Now that I am retired having been many years a magistrate with a long awareness of the declining freedoms enjoyed by the ordinary citizen and a corresponding fear of the big brother state`s ever increasing encroachment on civil liberties I hope that my personal observations within these general parameters will be of interest to those with an open mind. Having been blogging with this title for many years against the rules of the Ministry of Justice my new found freedom should allow me to be less inhibited in these observations.

Comments are usually moderated. However, I do not accept any legal responsibility for the content of any comment. If any comment seems submitted just to advertise a website it will not be published.

Thursday, 12 February 2015


Last week for the first time sitting across from me and my colleagues was a barrister who described his firm as “Direct Access”. Neither our L/A nor either of my colleagues was familiar with the designation. He proceeded to explain that he was present on a one time only basis on behalf of his client.  There was some contentious  legal argument which was hardly unusual but what was unusual was his vociferous and at times downright rude manner to the court.  His method of making his case was to try and shout louder than our L/A .  It took a great deal of self control from the bench to make it perfectly clear to him that as opposed to the L/A`s position when giving the bench “advice” which the bench can follow or not as the case might be when she gives an interpretation of the law the bench is obliged to follow that instruction.  Eventually he sat down muttering under his breath.  His behaviour provoked a few minutes discussion during the post court review.

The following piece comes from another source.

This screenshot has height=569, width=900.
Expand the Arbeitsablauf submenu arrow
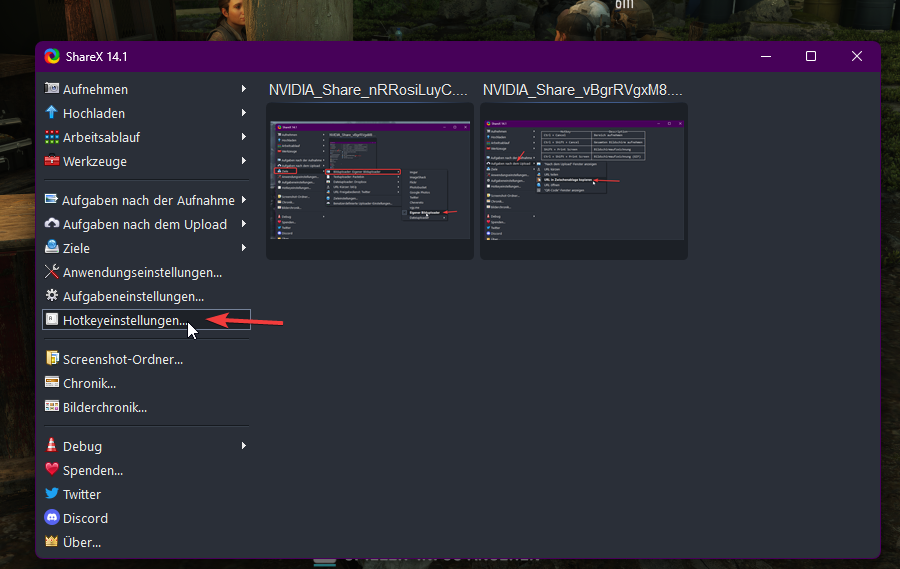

And now earlier this week my colleagues and I find another barrister presenting his client`s argument that he is unable to offer a plea on his first appearance owing to disagreements over disclosure and in his opinion the requirement that the CPS should pay the translation and transcription costs of documentary evidence which he claimed would be necessary for his client to be able to successfully defend a charge of assault.  The debate was relatively uncomplicated but once again the manner in which it was presented by the barrister,  whilst not quite bordering some might have said  on contempt, was delivered in  such  furious outbursts and language which had no place in a court of law. 

At the post court review I described to our L/A the previous experience of the week prior.  He was as baffled as we  were by the aggression shown.  Perhaps in our neck of the woods chambers have decided to go all out no holds barred for this new business opportunity leaving no prisoners in their wake.  Perhaps they consider a bench of three lay magistrates might be easily intimidated.  I would say,”Think Again!”


  1. Plainly the conduct of those two members of the Bar was objectionable, but I take issue with the suggestion that any bench is obliged to follow an interpretation of the law offered by their legal adviser. Clearly, a bench will give great weight to such an interpretation, but ultimately the bench is the tribunal of both fact and law. It is open to a party to seek to persuade the bench that the state of the law is X, by reference to statute and authorities, however firmly they are advised it is Y. For a bench to decline to rule on the law is to improperly delegate their role.

    1. As far as I am aware a bench making a decision on law against the advice of its legal advisor runs the risk that a successful appeal against its findings could lead to wasted costs against each bench member personally.

    2. Not so. Justices of the Peace have statutory immunity from costs orders - see Courts Act 2003 ss.31 to 34

  2. This comment has been removed by the author.

  3. Barristers must have a lot of experience in all areas of Law. They must be able to tailor a service that suits clients. A good lawyer can handle stressful and complicated cases very well with his smartness.